## Metin Parçası
+ + +

Dünyanın önde gelen alacak sigortası şirketi Euler Hermes, Covid-19 sonrası ülkeler arası gelir eşitsizliğine ilişkin “orta gelir tuzağı” raporunu yayınladı. Rapora göre, orta ve uzun vadede, salgının olumsuz etkilerinin gelişmekte olan ülkeleri daha çok etkilemesi bekleniyor.
Covid-19 öncesi ve Covid-19 sonrası uzun vadeli ekonomik büyüme tahminlerine göre altı ülkenin üst gelir seviyesine yükselişi gerilerken, Türkiye’nin de dahil olduğu iki ülkenin ise yüksek gelir kümesine yükselişi hız kazanıyor.
Rusya ve Türkiye yüksek gelir seviyesine çıkabilir
Krize yönelik sağlanan mali teşviklerin 2020 yılında büyümede ilk etapta ortaya çıkan yavaşlamayı fazlasıyla telafi etmesi ve böylece ileriye dönük baz etkisi yaratması sınıf atlamada Türkiye ve Rusya’yı diğer ülkelerden pozitif ayrıştırıyor. Ancak Euler Hermes ekonomistleri, her iki ülkenin de uzun vadeli görünümünün aşağı yönlü risk içerdiğini vurgulayarak, bu olasılığa ihtiyatla yaklaşılması gerektiğini belirtiyor. Rusya emtia fiyatlarındaki dalgalanmalara karşı savunmasız konumda bulunurken, Türkiye için ise kısa ve orta vadede; ödemeler dengesi, kur ve para politikasına ilişkin endişeler devam ediyor.

+ + +

## İş Talebi 1
Metin parçasına göre Rusya hangi konuda savunmasız konumda bulunuyor?
## İş Talebi 2
Metin parçasında Türkiye için kısa ve orta vadede devam ettiği belirtilen endişelerin konularını sıralayın.
## İş Talebi 3
Metin parçasından "Covid-19 öncesi ve" ifadesinden "endişeler devam ediyor." ifadesine kadar olan bölümü hiç değiştirmeden çıkarın.

+ + +

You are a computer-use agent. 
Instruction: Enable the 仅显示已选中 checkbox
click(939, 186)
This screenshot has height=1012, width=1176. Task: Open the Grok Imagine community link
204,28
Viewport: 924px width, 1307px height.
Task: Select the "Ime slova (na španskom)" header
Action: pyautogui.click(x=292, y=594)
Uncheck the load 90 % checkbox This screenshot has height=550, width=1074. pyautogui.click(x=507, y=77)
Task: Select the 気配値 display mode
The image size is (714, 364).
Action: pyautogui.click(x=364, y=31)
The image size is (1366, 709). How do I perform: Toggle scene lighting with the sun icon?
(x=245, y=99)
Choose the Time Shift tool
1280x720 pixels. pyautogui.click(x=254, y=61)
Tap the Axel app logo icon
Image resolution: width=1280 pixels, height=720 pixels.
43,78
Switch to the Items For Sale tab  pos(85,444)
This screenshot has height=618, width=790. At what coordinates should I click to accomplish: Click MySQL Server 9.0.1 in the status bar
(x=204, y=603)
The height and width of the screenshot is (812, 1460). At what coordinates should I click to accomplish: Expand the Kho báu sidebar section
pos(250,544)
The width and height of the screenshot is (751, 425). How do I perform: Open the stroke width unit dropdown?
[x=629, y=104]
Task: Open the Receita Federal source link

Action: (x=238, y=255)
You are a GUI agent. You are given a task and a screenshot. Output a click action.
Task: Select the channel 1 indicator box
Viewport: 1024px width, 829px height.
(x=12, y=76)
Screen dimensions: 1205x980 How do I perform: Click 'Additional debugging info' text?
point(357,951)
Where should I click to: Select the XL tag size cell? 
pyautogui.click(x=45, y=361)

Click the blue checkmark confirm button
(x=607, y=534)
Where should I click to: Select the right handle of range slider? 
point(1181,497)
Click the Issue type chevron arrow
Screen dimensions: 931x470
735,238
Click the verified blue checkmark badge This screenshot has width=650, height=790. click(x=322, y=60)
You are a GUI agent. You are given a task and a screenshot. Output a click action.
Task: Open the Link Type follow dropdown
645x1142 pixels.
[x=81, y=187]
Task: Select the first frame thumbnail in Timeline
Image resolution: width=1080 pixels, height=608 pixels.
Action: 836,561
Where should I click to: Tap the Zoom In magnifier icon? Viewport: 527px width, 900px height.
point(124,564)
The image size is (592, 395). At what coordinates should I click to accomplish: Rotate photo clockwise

+ + +

## Çıktı 1
Emtia fiyatlarındaki dalgalanmalara karşı.

## Çıktı 2
Ödemeler dengesi, kur ve para politikası.

## Çıktı 3
Covid-19 öncesi ve Covid-19 sonrası uzun vadeli ekonomik büyüme tahminlerine göre altı ülkenin üst gelir seviyesine yükselişi gerilerken, Türkiye’nin de dahil olduğu iki ülkenin ise yüksek gelir kümesine yükselişi hız kazanıyor.
Rusya ve Türkiye yüksek gelir seviyesine çıkabilir
Krize yönelik sağlanan mali teşviklerin 2020 yılında büyümede ilk etapta ortaya çıkan yavaşlamayı fazlasıyla telafi etmesi ve böylece ileriye dönük baz etkisi yaratması sınıf atlamada Türkiye ve Rusya’yı diğer ülkelerden pozitif ayrıştırıyor. Ancak Euler Hermes ekonomistleri, her iki ülkenin de uzun vadeli görünümünün aşağı yönlü risk içerdiğini vurgulayarak, bu olasılığa ihtiyatla yaklaşılması gerektiğini belirtiyor. Rusya emtia fiyatlarındaki dalgalanmalara karşı savunmasız konumda bulunurken, Türkiye için ise kısa ve orta vadede; ödemeler dengesi, kur ve para politikasına ilişkin endişeler devam ediyor.